_What to do_.
Starting with the line containing "Viewport: 1523px width, 784px height." and going on through the line containing "Go to O serwisie page", return the lines of the data below exactly, and only those.

_Task material_.
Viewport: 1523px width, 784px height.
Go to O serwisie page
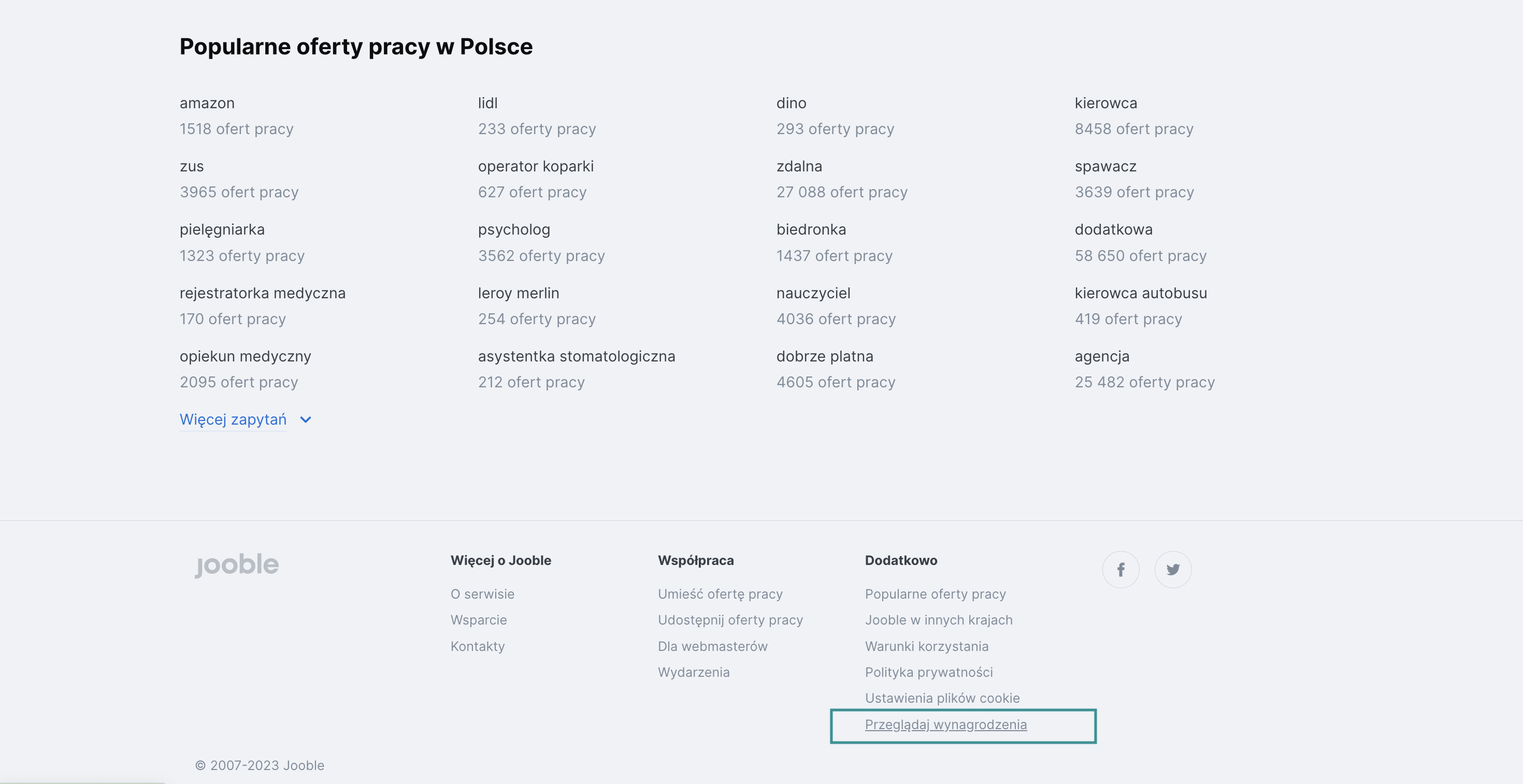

...

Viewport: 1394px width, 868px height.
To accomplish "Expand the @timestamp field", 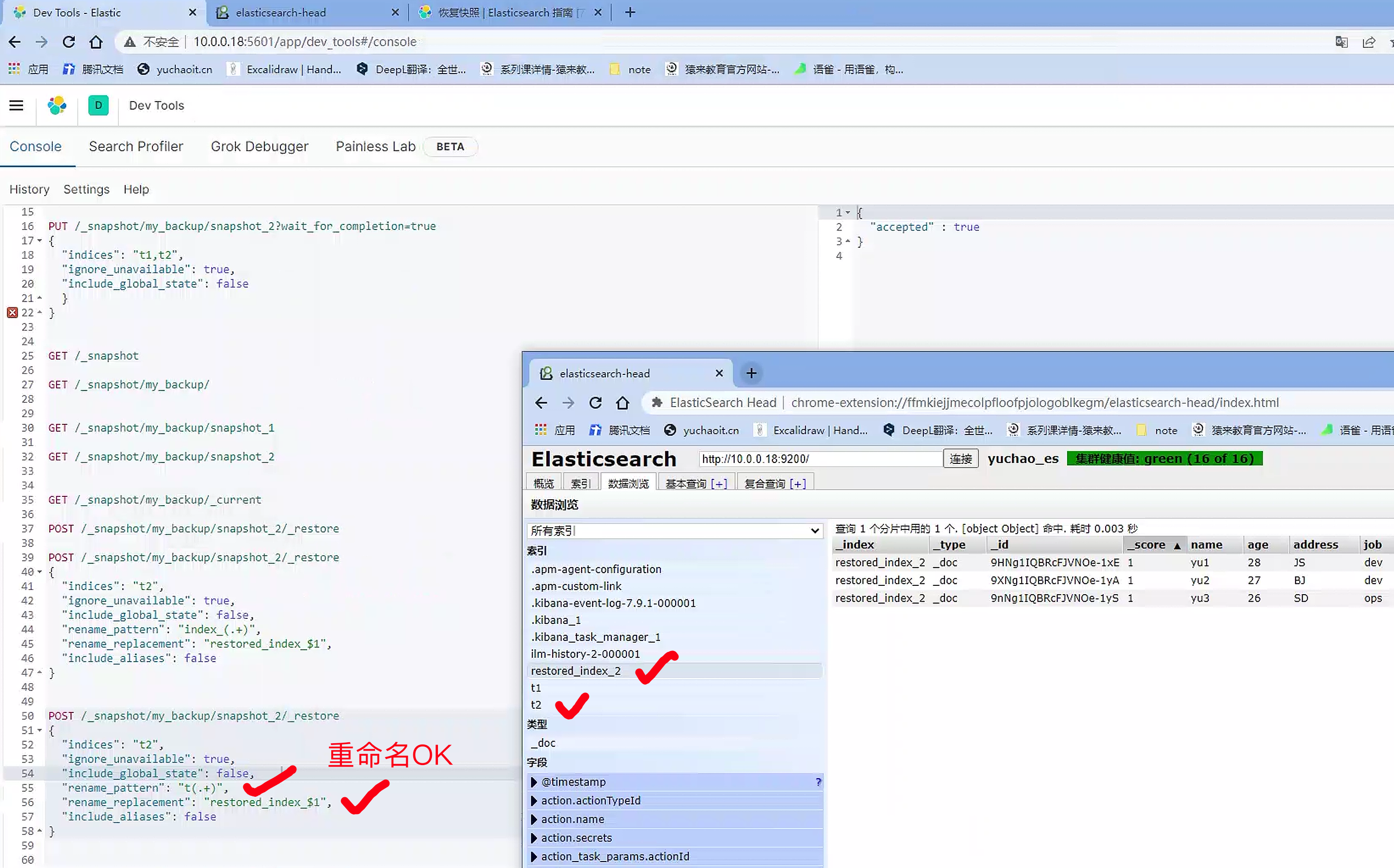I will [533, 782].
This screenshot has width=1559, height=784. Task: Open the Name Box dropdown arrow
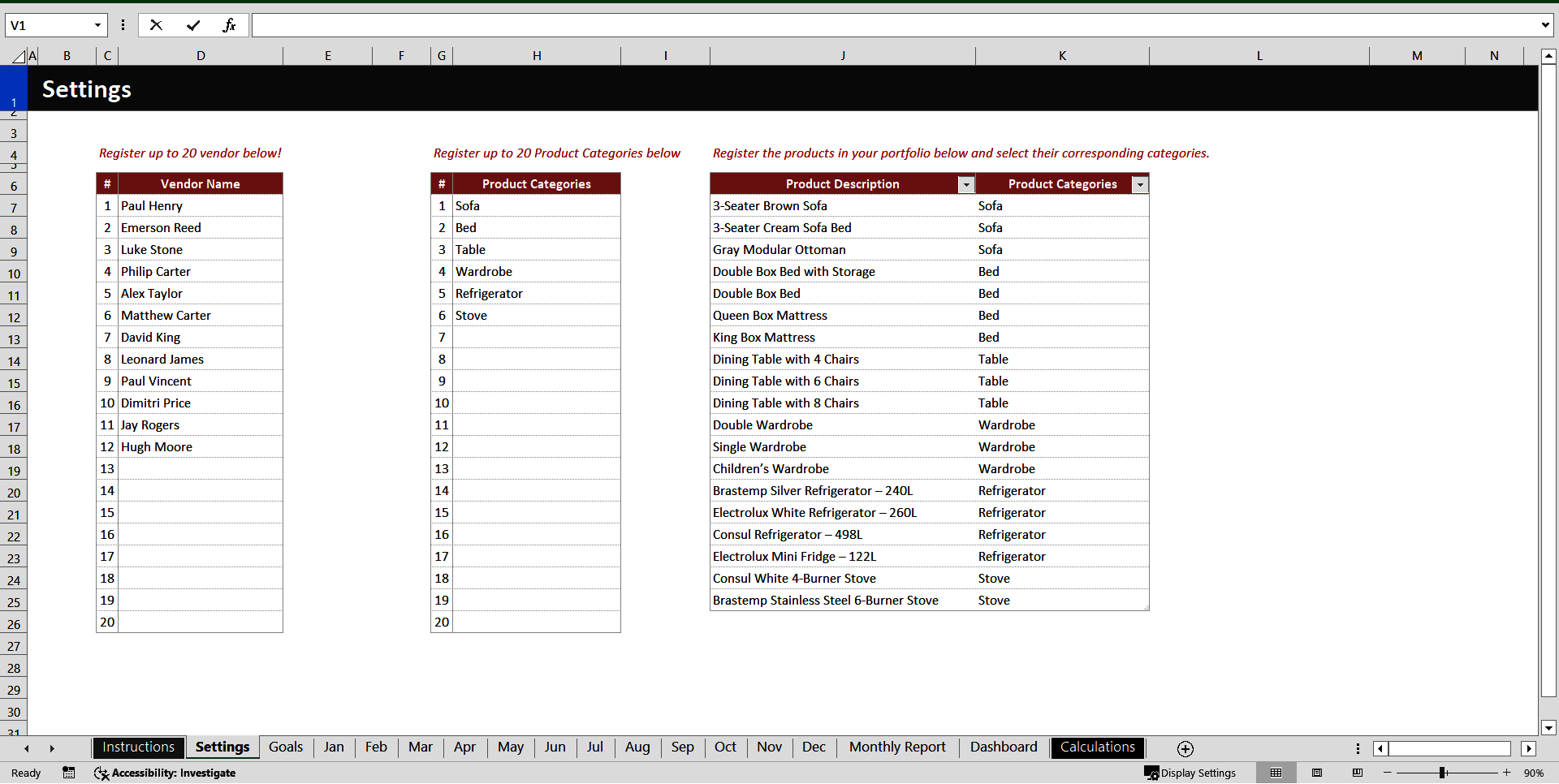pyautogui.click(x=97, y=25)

_Output for this task_.
Viewport: 1523px width, 784px height.
Go to O serwisie page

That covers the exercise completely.